To use this model notice, the provider or facility must fill in the blanks with the appropriate information. HHS considers use of the model notice to be good faith compliance with the good faith estimate requirements to inform an individual of expected charges. Use of this model notice is not required and is provided as a means of facilitating compliance with the applicable notice requirements. However, some form of notice, including the provision of certain required information, is necessary to begin the patient-provider dispute resolution process.
NOTE: The information provided in these instructions is intended only to be a general informal summary of technical legal standards. It is not intended to take the place of the statutes, regulations, or formal policy guidance upon which it is based. Readers should refer to the applicable statutes, regulations, and other interpretive materials for complete and current information. [Link to IFR when available.]
Health care providers and facilities should not include these instructions with the documents given to patients.
Paperwork Reduction Act Statement
According to the Paperwork Reduction Act of 1995, no persons are required to respond to a collection of information unless it displays a valid Office of Management and Budget (OMB) control number. The valid OMB control number for this information collection is 0938-XXXX. The time required to complete this information collection is estimated to average 1.3 hours per response, including the time to review instructions, search existing data resources, gather the data needed, and complete and review the information collection. If you have comments concerning the accuracy of the time estimate(s) or
OMB Control Number [XXXX-XXXX] Expiration Date [MM/DD/YYYY] suggestions for improving this form, please write to: CMS, 7500 Security Boulevard, Attn: PRA Reports
Clearance Officer, Mail Stop C4-26-05, Baltimore, Maryland 21244-1850.
- DISCLAIMER -
This Good Faith Estimate shows the costs of items and services that are reasonably expected for your health care needs for an item or service. The estimate is based on information known at the time the estimate was created.
The Good Faith Estimate does not include any unknown or unexpected costs that may arise during treatment. You could be charged more if complications or special circumstances occur.
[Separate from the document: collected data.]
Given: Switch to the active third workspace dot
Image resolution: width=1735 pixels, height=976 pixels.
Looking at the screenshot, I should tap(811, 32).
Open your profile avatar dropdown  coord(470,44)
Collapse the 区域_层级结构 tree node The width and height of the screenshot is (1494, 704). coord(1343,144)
If this happens, federal law allows you to dispute (appeal) the bill.
If you are billed for more than this Good Faith Estimate, you have the right to dispute the bill.
You may contact the health care provider or facility listed to let them know the billed charges are higher than the Good Faith Estimate. You can ask them to update the bill to match the Good Faith Estimate, ask to negotiate the bill, or ask if there is financial assistance available.
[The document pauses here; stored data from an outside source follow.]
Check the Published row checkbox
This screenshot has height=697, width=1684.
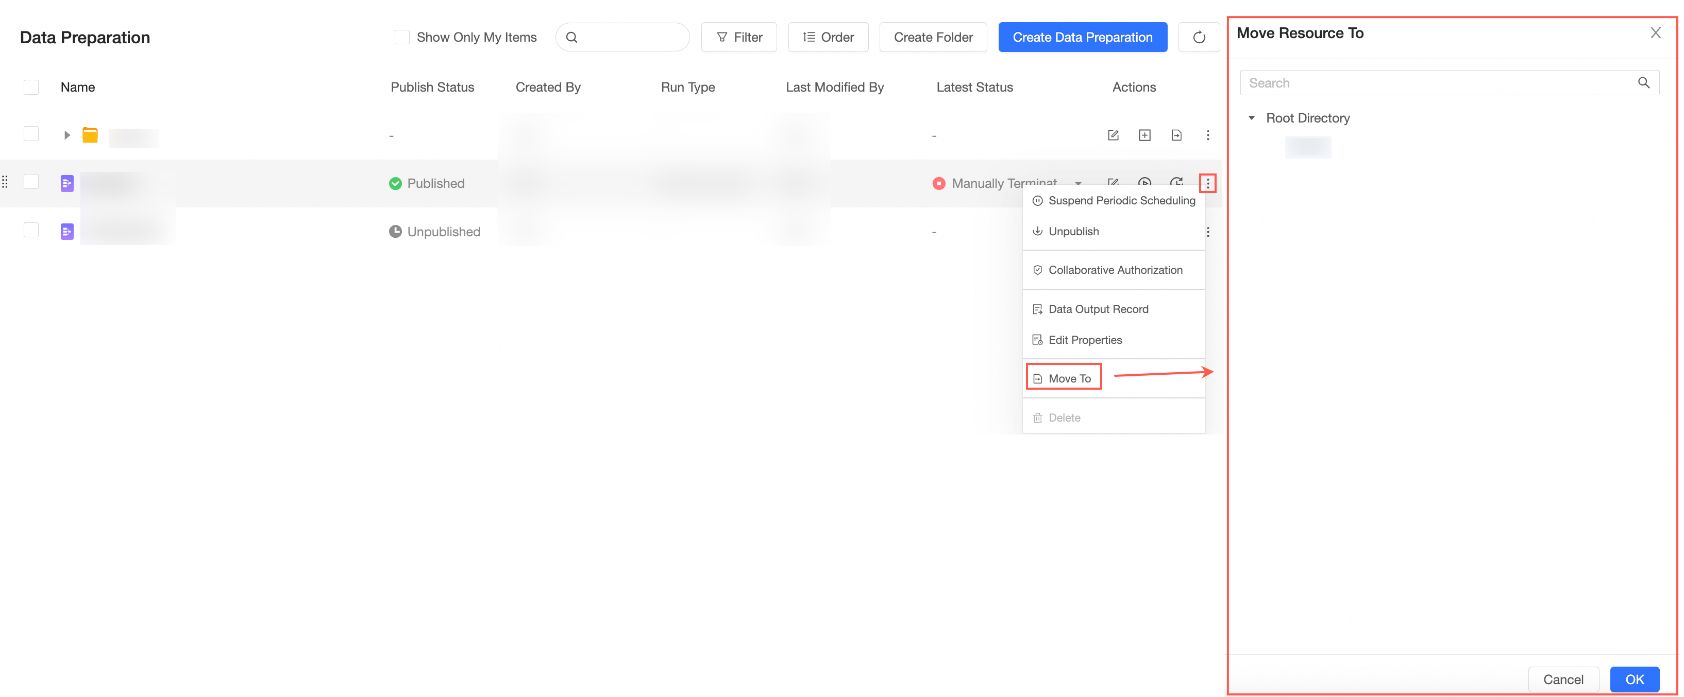pos(31,182)
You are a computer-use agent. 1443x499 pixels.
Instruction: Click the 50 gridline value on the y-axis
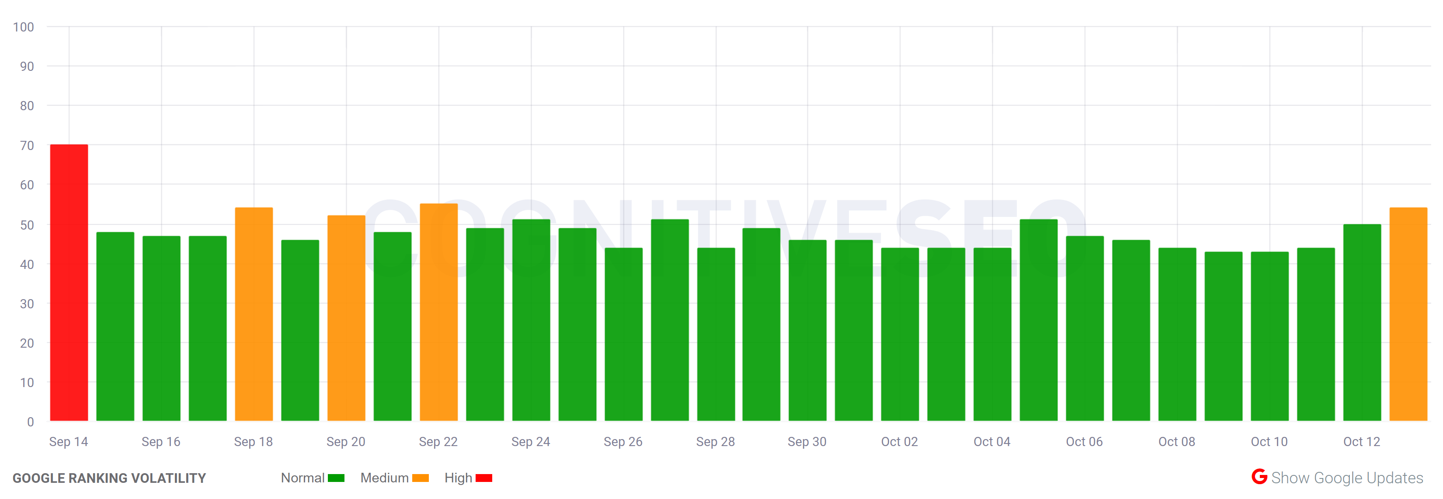[x=28, y=224]
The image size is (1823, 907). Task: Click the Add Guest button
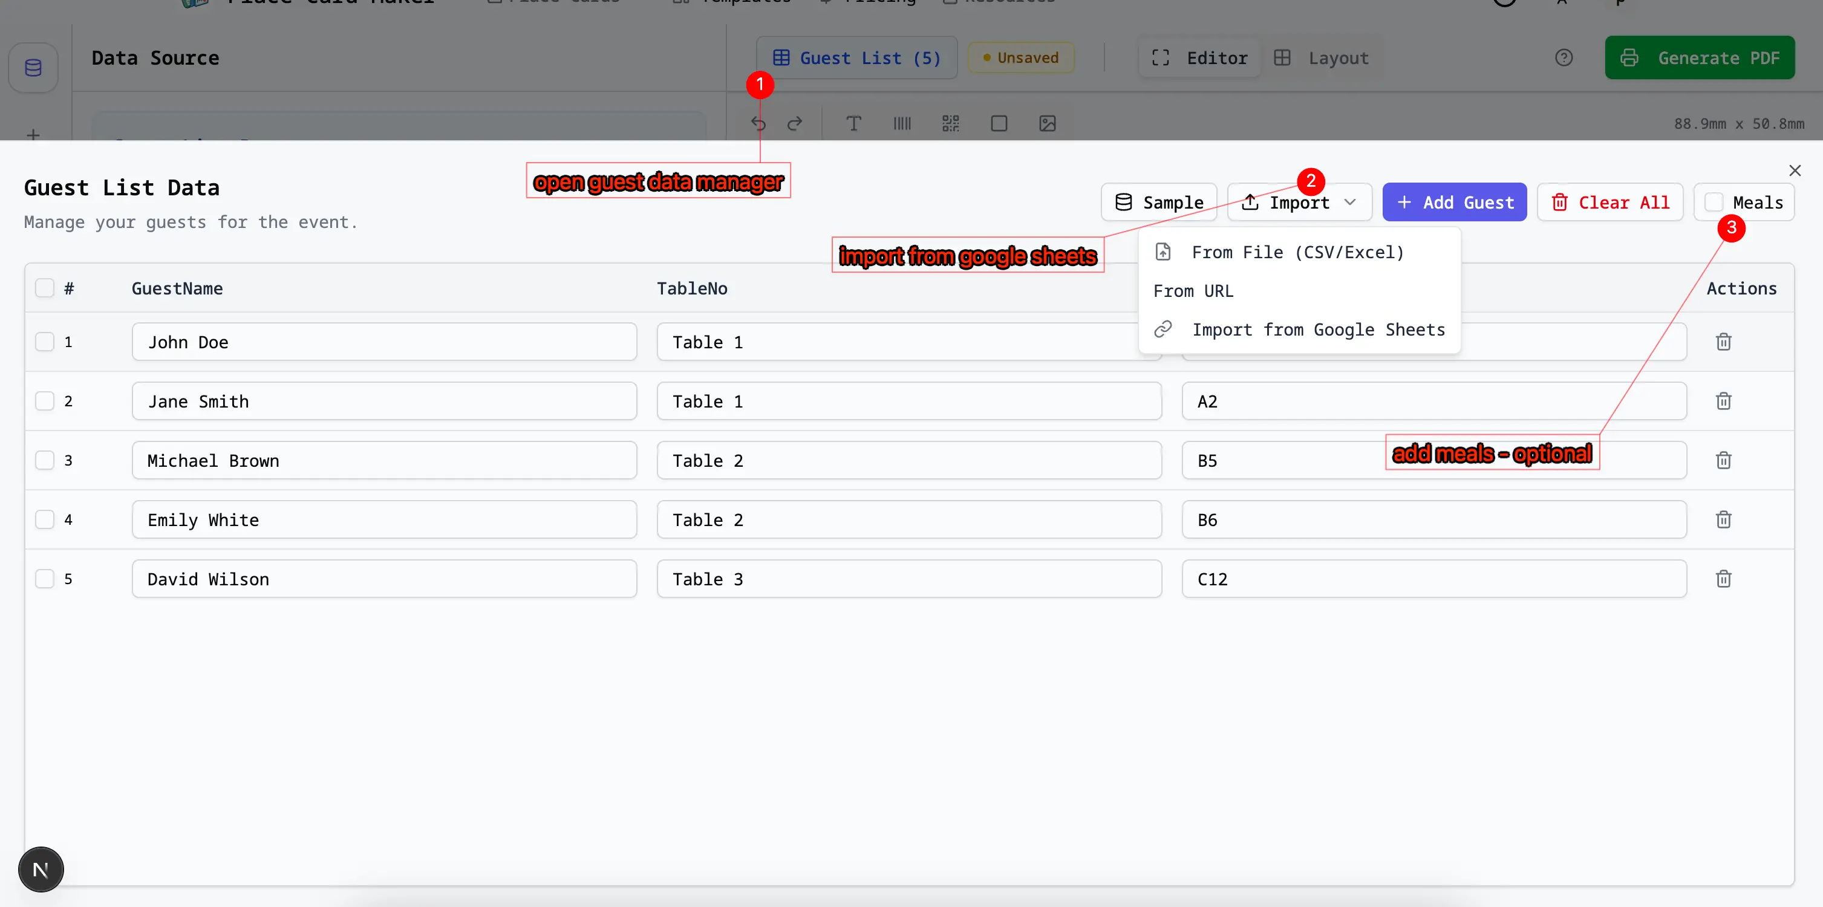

You may also start a dispute resolution process with the U.S. Department of Health and Human Services (HHS). If you choose to use the dispute resolution process, you must start the dispute process within 120 calendar days (about 4 months) of the date on the original bill.
There is a $25 fee to use the dispute process. If the agency reviewing your dispute agrees with you, you will have to pay the price on this Good Faith Estimate. If the agency disagrees with you and agrees with the health care provider or facility, you will have to pay the higher amount.